I'm going to be sincere that it's not an easy trip. It's not an easy journey. You know, for example, I left with $100 and I was out of that by the time I got to Colombia. You know, I was working at a market unloading, sleeping on the streets. You know, the other workers would feed me until I was able to make enough money to get into a boat to start going through the jungle.

And then after the jungle, we had to stay in Panama. The U.N. had to help with a ticket to Costa Rica, and then in Nicaragua, we got a little help. Honduras helped us. Nicaragua helped us.

Through the Rio Bravo, the river. I almost drowned, actually.

Well, it was like two in the morning, you know, to get to El Paso to cross the river. And they were saying that there were crocodiles. Maybe not.

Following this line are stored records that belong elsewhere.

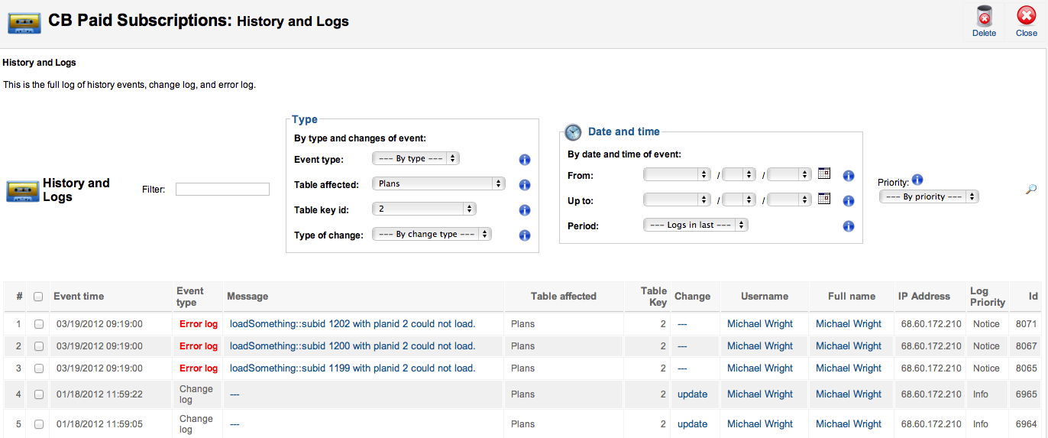Open the Event type dropdown
1048x438 pixels.
[416, 159]
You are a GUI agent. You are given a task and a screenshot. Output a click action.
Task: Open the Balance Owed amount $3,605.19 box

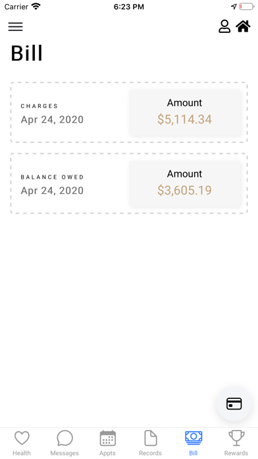coord(185,183)
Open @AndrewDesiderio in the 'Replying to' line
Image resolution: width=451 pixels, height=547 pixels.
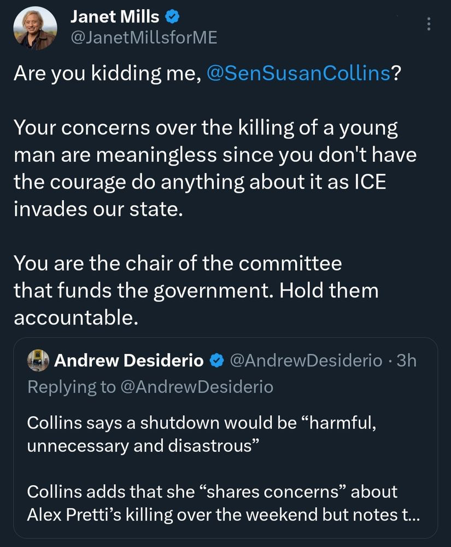point(196,387)
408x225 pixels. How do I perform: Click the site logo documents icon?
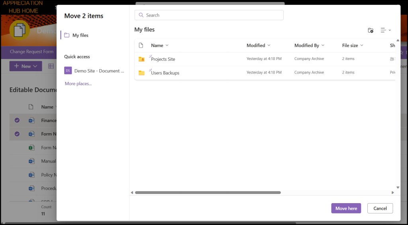[20, 30]
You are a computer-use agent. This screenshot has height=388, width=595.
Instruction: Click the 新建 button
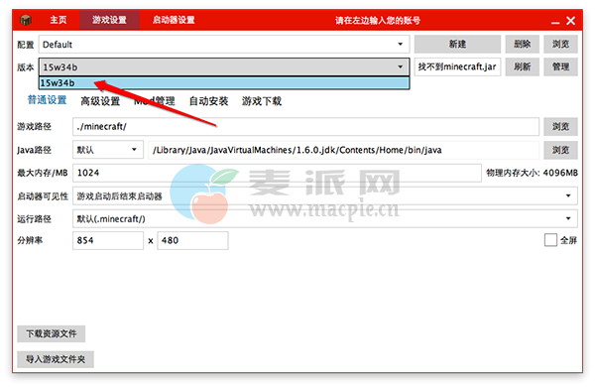(x=457, y=44)
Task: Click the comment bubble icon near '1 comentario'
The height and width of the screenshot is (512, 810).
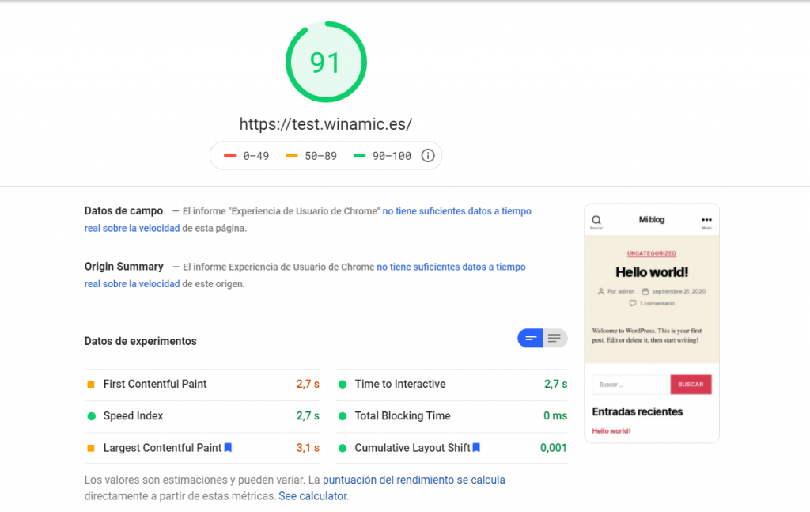Action: [x=633, y=302]
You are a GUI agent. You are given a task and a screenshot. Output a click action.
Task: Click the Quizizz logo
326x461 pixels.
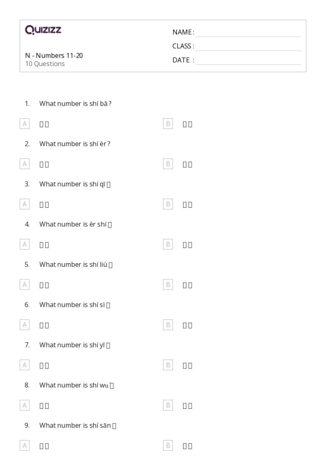pyautogui.click(x=43, y=31)
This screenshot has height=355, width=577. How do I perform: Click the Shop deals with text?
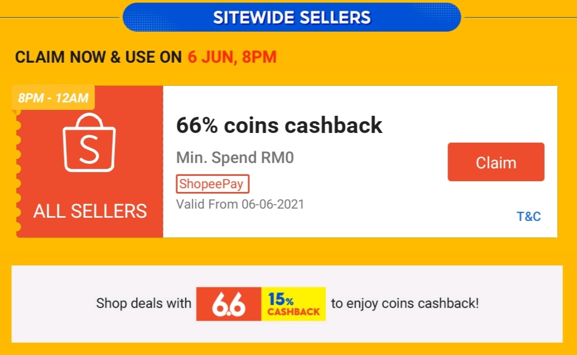point(143,304)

And we pay this guy that lives in Mexico. We [gave] them three phones that we had left so that he would guide us through the path and he would go ahead of us. And I say, “Why don't you go forward? I'll watch the path and then I'll follow you.” And so, he had a child on his shoulders, and I had another one.

When we were on the way, some people jumped in, and they were rushing to get through. And through the middle, the water was higher than they were. When I saw that those people were drowning, you know, I was holding on to the one with one hand to the child and with the other one, I was trying to help them. But because they were desperate, then they kind of pulled me down and kind of jumped on me. And I couldn't really defend myself because I would let go of the child, he would drown.

So, I was kind of floating and they were kind of on top of me because I didn't have the strength. How was I supposed to move five people with all that? And as we were going down river, thank God there [were] some gentlemen that were coming from Costa Rica. And so, they jumped in and were able to take the woman off me. Otherwise, if those guys wouldn't have shown up, we would all have just drowned, you know. We're hopeful all just trying to get to the edge and get out together.

I was in New York [for], like, four weeks, but that's full of people. So you end up seeing the same people, you know, the Venezuelans. Also, some people were doing bad things over there, so they started treating us all the same. Some of us do things straight, you know, like, I am somebody that follows the rules. And so I decided to leave because things were starting to get ugly over there. There was no work. They didn’t want Venezuelans and all that.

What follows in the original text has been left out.